On Tue, Oct 20, 2009 at 08:59:48PM +0200, Alexander Graf wrote:

On 20.10.2009, at 20:55, Gleb Natapov wrote:

On Tue, Oct 20, 2009 at 03:51:02PM +0200, Alexander Graf wrote:

On 20.10.2009, at 15:48, Gleb Natapov wrote:

On Tue, Oct 20, 2009 at 03:41:57PM +0200, Alexander Graf wrote:

On 20.10.2009, at 15:37, Jan Kiszka wrote:

Alexander Graf wrote:
On 20.10.2009, at 15:01, Jan Kiszka wrote:

Hi all,

as the list of yet user-unaccessible x86 states is a bit
volatile ATM,
this is an attempt to collect the precise requirements for
additional
state fields. Once everyone feels the list is complete, we can
decide
how to partition it into one ore more substates for the new
KVM_GET/SET_VCPU_STATE interface.

What I read so far (or tried to patch already):

- nmi_masked
- nmi_pending
- nmi_injected
- kvm_queued_exception (whole struct content)
- KVM_REQ_TRIPLE_FAULT (from vcpu.requests)

Unclear points (for me) from the last discussion:

- sipi_vector
- MCE (covered via kvm_queued_exception, or does it
require more?)

Please extend or correct the list as required.

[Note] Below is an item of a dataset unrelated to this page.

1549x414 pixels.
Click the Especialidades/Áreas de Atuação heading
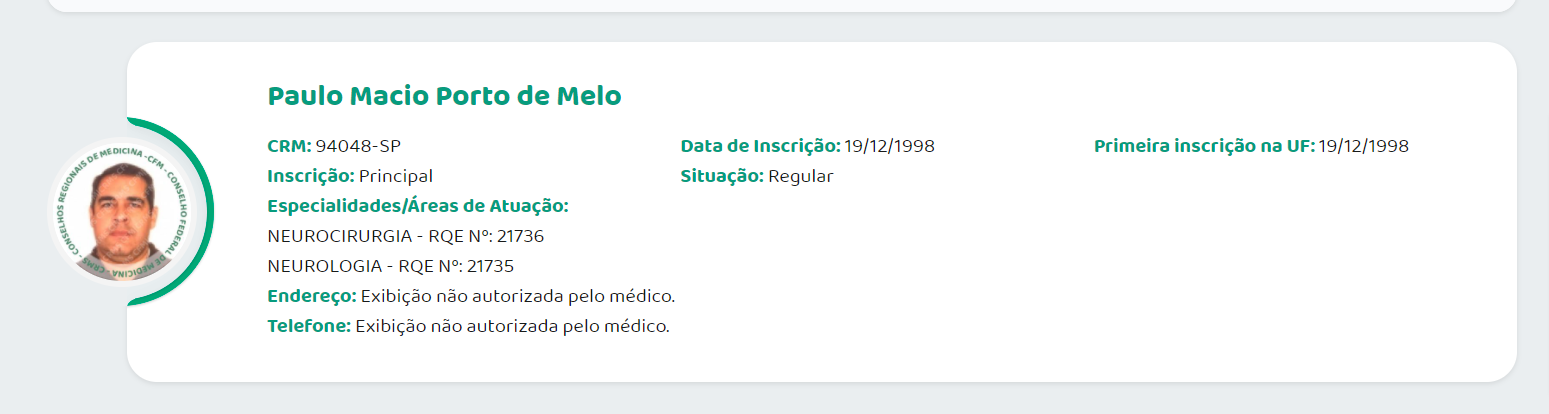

hflags. Qemu supports GIF, kvm supports GIF, but no side
knows how to
sync it.

BTW, GIF is related to svm nesting, right?

Yes and no. It's an architecture addition that came with SVM, yes.

The problem is that I don't want to support migrating while in a
Why not?

Because then we'd have to transfer the whole host cpu cache and the
merged intercept bitmaps to userspace as well. That's just too many
internals to expose IMHO.

But the amount of information is constant no matter how l2 guest there
are. Correct? We can expose it as separate substate.

Or we can just not migrate while in a nested guest :-). Which will
make everything a lot easier.

Suppose we have a l2 guest that handles interrupt/nmis by itself how can we
force it to exit?

If the nested hypervisor doesn't intercept INTR we don't support it anyways.

I don't think requesting certain cpu state before
migration is the right thing to do. What if user paused a VM and then
decided to migrate?

So pausing has to make it go out of nested guest context too?
Then we're not in the nested guest context, right? :)

Or VM was paused automatically because of shortage
of disk space and management want to migrate VM to other host with
bigger disk?

Same as before.


Really, pushing the whole nesting state over is not a good idea.